Espace

La formation du « genou » dans les rayons cosmiques serait liée à l’activité des trous noirs selon les dernières études scientifiques

Hamza Chouraqui

Pendant des décennies, les astrophysiciens ont cherché à comprendre un phénomène énigmatique : une chute soudaine de l’intensité des rayons cosmiques vers 3 PeV. Ce phénomène, surnommé le “genou”, restait inexpliqué. Les supernovae, longtemps considérées comme sources principales, semblaient insuffisantes pour atteindre ces énergies extrêmes. L’observatoire LHAASO apporte maintenant une réponse nouvelle en démontrant que certains trous noirs projettent des jets relativistes capables d’accélérer des particules à ces niveaux énergétiques exceptionnels.

L’observatoire chinois LHAASO a détecté des rayons gamma ultra-énergétiques provenant de cinq microquasars : SS 433, V4641 Sgr, GRS 1915+105, MAXI J1820+070 et Cygnus X-1. Ces systèmes binaires, composés d’un trou noir siphonnant la matière d’une étoile compagne, produisent des jets relativistes. Les observations concernant SS 433 sont particulièrement remarquables, révélant une coïncidence spatiale avec un immense nuage atomique où les protons entrent en collision.

Les données montrent des protons dépassant 1 PeV autour de SS 433, tandis que V4641 Sgr affiche des émissions atteignant 0,8 PeV, impliquant des particules mères dépassant 10 PeV. Ces microquasars repoussent les limites physiques reconnues de la Voie lactée et émergent comme candidats naturels expliquant la composante haute énergie des rayons cosmiques observés depuis la Terre.

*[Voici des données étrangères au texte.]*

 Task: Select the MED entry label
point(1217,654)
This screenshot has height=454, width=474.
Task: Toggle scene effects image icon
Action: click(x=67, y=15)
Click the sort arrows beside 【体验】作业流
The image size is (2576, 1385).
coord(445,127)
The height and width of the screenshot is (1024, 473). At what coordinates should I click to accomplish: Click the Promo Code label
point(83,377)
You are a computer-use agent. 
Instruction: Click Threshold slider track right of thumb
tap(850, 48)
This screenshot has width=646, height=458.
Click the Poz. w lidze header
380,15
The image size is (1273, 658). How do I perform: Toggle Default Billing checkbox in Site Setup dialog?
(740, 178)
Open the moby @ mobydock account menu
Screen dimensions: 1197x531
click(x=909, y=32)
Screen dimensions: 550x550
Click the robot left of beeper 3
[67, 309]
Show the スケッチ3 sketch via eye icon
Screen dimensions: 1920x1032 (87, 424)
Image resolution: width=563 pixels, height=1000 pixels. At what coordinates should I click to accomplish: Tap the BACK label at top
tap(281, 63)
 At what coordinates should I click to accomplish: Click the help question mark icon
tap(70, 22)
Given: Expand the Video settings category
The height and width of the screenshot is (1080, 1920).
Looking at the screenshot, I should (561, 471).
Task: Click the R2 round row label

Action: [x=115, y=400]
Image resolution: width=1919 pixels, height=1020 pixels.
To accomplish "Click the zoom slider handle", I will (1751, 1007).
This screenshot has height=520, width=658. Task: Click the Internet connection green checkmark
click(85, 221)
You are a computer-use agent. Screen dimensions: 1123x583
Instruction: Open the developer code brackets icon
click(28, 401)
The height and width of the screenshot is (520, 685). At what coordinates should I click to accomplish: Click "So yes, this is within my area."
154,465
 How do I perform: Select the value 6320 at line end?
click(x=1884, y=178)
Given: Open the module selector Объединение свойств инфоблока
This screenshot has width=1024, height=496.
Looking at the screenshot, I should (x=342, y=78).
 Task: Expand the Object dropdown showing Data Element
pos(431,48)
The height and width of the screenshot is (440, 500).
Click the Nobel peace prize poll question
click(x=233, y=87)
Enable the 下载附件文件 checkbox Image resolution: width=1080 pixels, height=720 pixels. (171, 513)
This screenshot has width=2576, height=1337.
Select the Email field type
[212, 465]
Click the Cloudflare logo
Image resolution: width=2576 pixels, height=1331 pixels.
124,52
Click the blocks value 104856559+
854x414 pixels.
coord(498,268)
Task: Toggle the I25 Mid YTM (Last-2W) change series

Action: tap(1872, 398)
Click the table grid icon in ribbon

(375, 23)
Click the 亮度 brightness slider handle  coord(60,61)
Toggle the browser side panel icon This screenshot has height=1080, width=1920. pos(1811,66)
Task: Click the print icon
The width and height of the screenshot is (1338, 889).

Mesurer précisément le spectre des protons cosmiques constituait un défi majeur. Les détecteurs spatiaux manquent de sensibilité à cette gamme d’énergie, tandis que les mesures au sol subissent des perturbations atmosphériques. LHAASO a développé une méthode multiparamètre innovante, obtenant pour la première fois une pureté exceptionnelle dans l’isolation des protons, fournissant des mesures au sol comparables à celles des missions spatiales.

Cette analyse révèle une signature inattendue : une nouvelle composante haute énergie au-delà du modèle simple. Au lieu d’une transition directe entre deux lois de puissance, le spectre affiche une structure complexe suggérant que plusieurs sources contribuent au spectre global, certaines bien plus puissantes que les supernovae.

En comparant les résultats LHAASO avec les données de la mission AMS-02 et de DAMPE, un tableau cohérent émerge : la Voie lactée n’obéit pas à un seul accélérateur. Une diversité d’objets impose sa signature énergétique. Le “genou” représente désormais la limite d’accélération des sources haute énergie, particulièrement les microquasars, distingués par leur capacité exceptionnelle.

Les trous noirs se révèlent clairement supérieurs aux supernovae dans leur capacité à propulser les protons à énergies ultimes. Cette observation lie directement une structure spectrale précise à un type d’objet astrophysique. Les chercheurs dévoilent un lien profond entre les trous noirs et l’origine des rayons cosmiques, éclairant la dynamique des phénomènes extrêmes galactiques et résolvant un grand mystère de l’astrophysique moderne.